Pour les analystes, la clé de lecture réside dans la segmentation du marché. Luca Solca, chez Bernstein, souligne que la joaillerie de prestige capte une clientèle patrimoniale moins sensible aux aléas conjoncturels que le consommateur intermédiaire. Jon Cox, de Kepler Cheuvreux, observe que « les acheteurs de luxe recherchent des produits à valeur intrinsèque », ce qui favorise l'or et les pierres au détriment des articles de mode plus exposés aux cycles.
Ce qu'il faut surveiller
La publication de Richemont ne garantit pas une reprise homogène. La croissance chinoise a ralenti à 4,3 % au deuxième trimestre, son rythme le plus faible depuis fin 2022, un indicateur suivi de près par un secteur dont la clientèle asiatique reste déterminante. Les résultats de LVMH et de Hermès, attendus dans les prochaines semaines, diront si la vigueur de la joaillerie s'étend à la maroquinerie, aux vins et spiritueux ou à la mode, segments où la dynamique a été plus heurtée depuis un an.

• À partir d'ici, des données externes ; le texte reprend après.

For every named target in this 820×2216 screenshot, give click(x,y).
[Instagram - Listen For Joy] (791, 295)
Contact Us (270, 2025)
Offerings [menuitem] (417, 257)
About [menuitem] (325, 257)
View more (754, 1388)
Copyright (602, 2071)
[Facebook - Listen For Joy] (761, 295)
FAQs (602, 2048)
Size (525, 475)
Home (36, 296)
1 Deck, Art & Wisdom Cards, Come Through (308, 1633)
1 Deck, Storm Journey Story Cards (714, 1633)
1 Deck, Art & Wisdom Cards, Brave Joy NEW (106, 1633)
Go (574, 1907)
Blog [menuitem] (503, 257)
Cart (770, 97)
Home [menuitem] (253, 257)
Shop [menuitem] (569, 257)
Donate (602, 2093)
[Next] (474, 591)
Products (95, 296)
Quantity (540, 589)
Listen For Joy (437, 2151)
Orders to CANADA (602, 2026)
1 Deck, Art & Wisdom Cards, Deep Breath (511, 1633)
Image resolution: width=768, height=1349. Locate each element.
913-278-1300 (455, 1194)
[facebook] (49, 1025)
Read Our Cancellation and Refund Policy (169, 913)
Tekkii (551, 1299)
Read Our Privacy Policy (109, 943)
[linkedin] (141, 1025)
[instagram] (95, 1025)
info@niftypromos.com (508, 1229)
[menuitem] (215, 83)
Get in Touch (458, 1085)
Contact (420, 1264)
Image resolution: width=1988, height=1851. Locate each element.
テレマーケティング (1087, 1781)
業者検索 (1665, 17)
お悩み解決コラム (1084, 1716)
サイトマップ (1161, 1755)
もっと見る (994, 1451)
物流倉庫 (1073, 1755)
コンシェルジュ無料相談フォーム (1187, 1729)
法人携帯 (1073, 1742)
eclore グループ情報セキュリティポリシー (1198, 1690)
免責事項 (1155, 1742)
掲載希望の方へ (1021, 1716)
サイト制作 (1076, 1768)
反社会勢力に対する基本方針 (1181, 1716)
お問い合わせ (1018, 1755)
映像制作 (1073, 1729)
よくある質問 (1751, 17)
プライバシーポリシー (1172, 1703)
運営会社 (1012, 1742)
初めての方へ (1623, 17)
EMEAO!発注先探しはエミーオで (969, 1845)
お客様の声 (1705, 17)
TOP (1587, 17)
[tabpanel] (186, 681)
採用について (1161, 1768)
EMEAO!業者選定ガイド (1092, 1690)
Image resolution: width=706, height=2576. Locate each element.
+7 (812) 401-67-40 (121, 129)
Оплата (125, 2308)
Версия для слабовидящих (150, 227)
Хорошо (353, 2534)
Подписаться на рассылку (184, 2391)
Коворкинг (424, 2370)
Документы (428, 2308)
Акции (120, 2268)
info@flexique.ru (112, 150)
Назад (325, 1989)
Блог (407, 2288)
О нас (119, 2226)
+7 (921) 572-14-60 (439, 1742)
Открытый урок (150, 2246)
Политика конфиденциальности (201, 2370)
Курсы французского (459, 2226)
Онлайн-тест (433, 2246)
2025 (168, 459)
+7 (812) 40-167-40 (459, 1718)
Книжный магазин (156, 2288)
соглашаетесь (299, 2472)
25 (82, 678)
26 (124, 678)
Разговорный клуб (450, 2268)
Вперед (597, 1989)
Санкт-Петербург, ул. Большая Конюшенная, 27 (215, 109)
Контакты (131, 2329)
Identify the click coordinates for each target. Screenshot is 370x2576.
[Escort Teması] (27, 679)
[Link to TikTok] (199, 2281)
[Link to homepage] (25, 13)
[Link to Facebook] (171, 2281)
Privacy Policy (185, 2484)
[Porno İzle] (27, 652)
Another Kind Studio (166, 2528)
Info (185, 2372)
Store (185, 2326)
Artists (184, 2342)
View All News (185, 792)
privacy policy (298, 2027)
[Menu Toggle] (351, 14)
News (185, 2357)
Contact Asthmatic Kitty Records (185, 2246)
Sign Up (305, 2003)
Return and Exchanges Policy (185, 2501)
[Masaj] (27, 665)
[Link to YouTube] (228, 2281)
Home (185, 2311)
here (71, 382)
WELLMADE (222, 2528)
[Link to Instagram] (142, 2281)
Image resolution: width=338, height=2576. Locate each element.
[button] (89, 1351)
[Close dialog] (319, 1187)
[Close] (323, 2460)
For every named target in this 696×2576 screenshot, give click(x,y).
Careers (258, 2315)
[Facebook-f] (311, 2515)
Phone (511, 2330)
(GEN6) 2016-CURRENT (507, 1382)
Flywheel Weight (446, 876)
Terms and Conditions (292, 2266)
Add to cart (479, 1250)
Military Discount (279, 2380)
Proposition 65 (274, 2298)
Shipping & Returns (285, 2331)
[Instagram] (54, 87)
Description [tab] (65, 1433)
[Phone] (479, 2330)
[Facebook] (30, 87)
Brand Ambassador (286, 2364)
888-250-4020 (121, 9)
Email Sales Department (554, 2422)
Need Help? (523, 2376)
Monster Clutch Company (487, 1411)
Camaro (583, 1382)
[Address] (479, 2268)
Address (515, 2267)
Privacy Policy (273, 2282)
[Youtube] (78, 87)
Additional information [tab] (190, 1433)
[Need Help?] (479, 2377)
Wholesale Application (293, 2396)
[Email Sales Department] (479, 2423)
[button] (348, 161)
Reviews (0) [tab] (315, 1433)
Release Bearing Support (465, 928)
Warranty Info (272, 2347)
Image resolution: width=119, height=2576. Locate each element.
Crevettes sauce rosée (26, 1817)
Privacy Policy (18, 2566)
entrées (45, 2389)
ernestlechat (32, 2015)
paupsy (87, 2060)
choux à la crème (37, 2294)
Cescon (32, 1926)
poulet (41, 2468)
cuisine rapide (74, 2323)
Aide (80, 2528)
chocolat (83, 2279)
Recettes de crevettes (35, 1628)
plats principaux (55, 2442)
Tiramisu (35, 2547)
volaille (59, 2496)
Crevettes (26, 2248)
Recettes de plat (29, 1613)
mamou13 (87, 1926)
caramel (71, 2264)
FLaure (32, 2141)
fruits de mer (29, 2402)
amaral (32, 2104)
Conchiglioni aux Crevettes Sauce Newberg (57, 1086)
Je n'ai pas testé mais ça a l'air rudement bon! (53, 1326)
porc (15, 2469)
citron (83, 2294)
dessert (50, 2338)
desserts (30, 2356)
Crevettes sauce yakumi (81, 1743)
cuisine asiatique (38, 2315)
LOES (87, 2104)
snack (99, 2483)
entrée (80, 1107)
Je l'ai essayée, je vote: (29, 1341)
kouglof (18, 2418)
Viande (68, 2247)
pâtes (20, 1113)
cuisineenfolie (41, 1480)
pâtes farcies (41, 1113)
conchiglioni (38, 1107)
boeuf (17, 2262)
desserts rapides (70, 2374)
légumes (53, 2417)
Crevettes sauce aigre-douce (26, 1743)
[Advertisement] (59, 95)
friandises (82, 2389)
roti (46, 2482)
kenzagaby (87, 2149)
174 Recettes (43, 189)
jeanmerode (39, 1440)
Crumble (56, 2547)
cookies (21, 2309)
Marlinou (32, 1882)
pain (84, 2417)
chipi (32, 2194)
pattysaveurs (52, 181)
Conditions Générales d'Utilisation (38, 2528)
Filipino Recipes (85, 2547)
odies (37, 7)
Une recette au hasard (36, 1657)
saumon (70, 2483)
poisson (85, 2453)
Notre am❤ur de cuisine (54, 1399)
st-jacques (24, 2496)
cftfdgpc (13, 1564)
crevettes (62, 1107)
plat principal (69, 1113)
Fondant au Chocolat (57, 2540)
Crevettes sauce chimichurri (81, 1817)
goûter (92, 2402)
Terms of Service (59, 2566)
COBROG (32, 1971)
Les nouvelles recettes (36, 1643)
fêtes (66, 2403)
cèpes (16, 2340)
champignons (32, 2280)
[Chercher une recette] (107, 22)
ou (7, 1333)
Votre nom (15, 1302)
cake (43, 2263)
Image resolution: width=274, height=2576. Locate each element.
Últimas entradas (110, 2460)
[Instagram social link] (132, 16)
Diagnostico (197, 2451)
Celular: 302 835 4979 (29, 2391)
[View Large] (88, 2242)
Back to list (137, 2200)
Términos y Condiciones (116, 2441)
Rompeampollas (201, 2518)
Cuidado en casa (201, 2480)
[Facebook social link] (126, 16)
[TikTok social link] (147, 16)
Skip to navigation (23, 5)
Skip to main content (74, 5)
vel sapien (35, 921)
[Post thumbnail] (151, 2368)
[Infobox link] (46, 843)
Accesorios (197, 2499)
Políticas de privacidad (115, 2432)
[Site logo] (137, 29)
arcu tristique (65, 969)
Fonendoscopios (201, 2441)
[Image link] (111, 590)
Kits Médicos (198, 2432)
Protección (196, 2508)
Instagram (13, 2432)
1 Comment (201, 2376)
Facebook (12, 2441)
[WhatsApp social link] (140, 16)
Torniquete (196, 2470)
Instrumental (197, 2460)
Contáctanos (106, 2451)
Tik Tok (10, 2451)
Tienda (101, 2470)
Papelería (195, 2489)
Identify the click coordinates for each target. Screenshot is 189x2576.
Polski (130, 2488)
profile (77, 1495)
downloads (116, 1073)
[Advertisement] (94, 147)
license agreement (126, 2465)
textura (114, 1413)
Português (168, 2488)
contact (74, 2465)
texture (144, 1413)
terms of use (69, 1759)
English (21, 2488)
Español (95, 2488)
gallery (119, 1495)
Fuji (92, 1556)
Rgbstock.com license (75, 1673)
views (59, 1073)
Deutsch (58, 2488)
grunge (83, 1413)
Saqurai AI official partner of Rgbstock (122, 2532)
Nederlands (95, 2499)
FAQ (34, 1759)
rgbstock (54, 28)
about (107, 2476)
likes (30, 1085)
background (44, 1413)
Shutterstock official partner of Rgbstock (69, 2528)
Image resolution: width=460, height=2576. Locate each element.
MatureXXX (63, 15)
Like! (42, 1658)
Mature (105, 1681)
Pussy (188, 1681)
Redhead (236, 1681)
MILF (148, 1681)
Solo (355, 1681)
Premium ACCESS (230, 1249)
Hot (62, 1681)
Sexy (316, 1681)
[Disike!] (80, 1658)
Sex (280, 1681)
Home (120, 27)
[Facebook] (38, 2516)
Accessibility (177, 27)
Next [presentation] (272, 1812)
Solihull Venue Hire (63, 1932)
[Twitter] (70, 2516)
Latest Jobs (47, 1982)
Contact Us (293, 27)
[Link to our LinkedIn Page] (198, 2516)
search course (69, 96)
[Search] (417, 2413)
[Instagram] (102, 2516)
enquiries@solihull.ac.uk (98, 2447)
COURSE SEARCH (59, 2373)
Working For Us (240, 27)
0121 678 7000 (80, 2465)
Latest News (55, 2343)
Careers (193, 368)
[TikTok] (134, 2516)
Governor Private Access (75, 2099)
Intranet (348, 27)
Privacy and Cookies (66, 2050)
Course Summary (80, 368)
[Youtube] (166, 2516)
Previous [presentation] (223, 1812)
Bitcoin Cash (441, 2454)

Pour l'épargnant français, le luxe demeure un pilier de la cote parisienne : LVMH, Hermès et Kering figurent parmi les plus fortes capitalisations du CAC 40 et se logent aussi bien dans un plan d'épargne en actions (PEA) que dans les unités de compte d'un contrat d'assurance vie. La séquence rappelle la sensibilité de ces valeurs aux publications trimestrielles et l'intérêt d'une exposition diversifiée plutôt que concentrée sur un seul titre.